Composer, performer, roboticist and current artist in residence at the Studio, Sarah Angliss gave a fascinating work in progress demo in the Studio last Friday. Her project, Trace, is an exploration of poetic approaches to robotics on stage. She has been working with our Creative Technologist, David, to create a system to combine archaic automata technologies with cutting edge motion capture to try to evoke an acute sense of the ‘uncanny’.

Sarah began working with robots as a way of making her stage performance more multimodal; to lend an element of spectacle to her electronic music performances. Examples of her musical robotic companions include Hugo, the head of a ventriloquists’s doll, who mouths Sarah’s samples, Wolfgang, a mannequin who plays the drums, Edgar Allan, a crow with an interesting line in Jungian philosophy and the Ealing Feeder, a ‘polyphonic carillon’ set with 28 bells, that Sarah built to play riffs at lightning speed.

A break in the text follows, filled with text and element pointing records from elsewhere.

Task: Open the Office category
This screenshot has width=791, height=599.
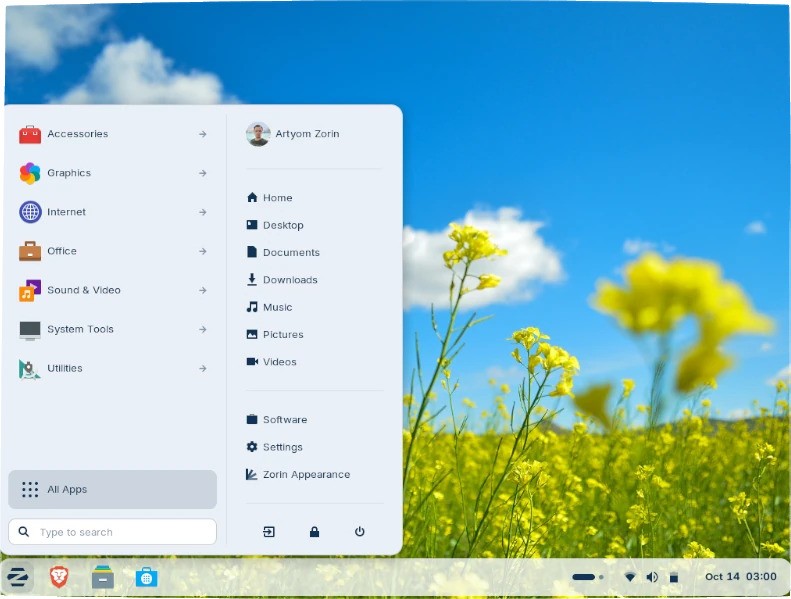Action: pos(112,251)
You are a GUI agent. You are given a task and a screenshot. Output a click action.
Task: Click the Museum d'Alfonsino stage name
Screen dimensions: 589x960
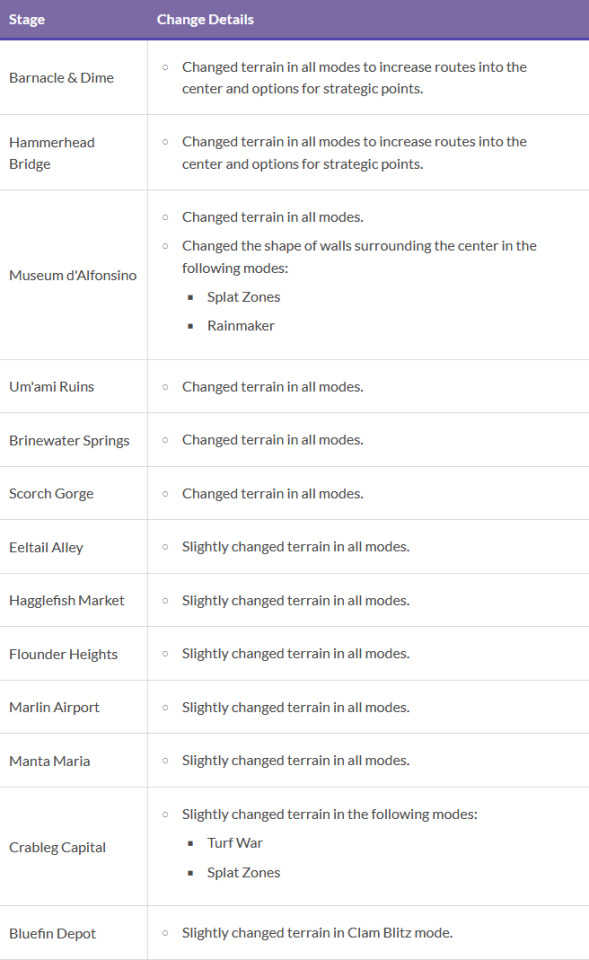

Sarah described her Studio project, Trace, as a way of taking time out of her performance to think ‘what is it that I would actually like to do?’. Sarah showed us the work of Frank and Lillian Gilbreth. These pioneers of motion study, in an effort to discover the most efficient movements for factory work, attached flashing lights to workers and took long exposure photographs of them, revealing visible trails of movement. They then made 3D sculptures of these trails or ‘loci’ in order to determine ‘the one best way’ to move. Sarah then showed us a video of The Writer Boy, an 18th Century automata whose mechanics were so complex that it could write, in pen and ink, anything you ‘programmed’ it to.

Sarah told us that in this era of more intangible forms of motion capture, she is fascinated by the above examples of more tangible, solid manifestations of nuanced human motion. She is interested, predominately in cam technology (the bitten disks that enable The Writer Boy to write). She had the idea to capture the motion of people holding or using certain objects, and to re-animate those objects in those exact movements, without any human agency. This sparked the idea of combining 21st Century motion capture with 18th Century automata. She has been working with David to create software enabling them to take motion capture data, and turn it into cam blueprints, to be lasercut.

Sarah went to Falmouth’s motion capture lab to figure out the best way of capturing the movements of everyday objects. Using a mixture of Kinect Sensors and Accelerometers, they captured the movements of Sarah eating a bowl of soup. Sarah showed us the data and explained that she and David are aiming towards re-animating the bowl and spoon without her. Sarah told us that as soon as she gets the motion of these objects right, the sound of the objects (e.g. the sound of a spoon scraping a bowl) will take care of itself.

Sarah then demonstrated the potential for the use of accelerometers in puppetry with a device comprising of two forks. Using accelerometers and servos she was able to make one fork on puppet strings, mimic the movements of another she held in her hand.

Sarah told us that she is hoping as soon as she and David have created their first robust prototype, that watching an object moving as if it had some human agency will have an uncanny, peculiar feel to it. Watching Sarah’s magical and strangely unsettling fork demonstration gave us a taste of the wonderful, surprising and uncanny things to come from her residency here.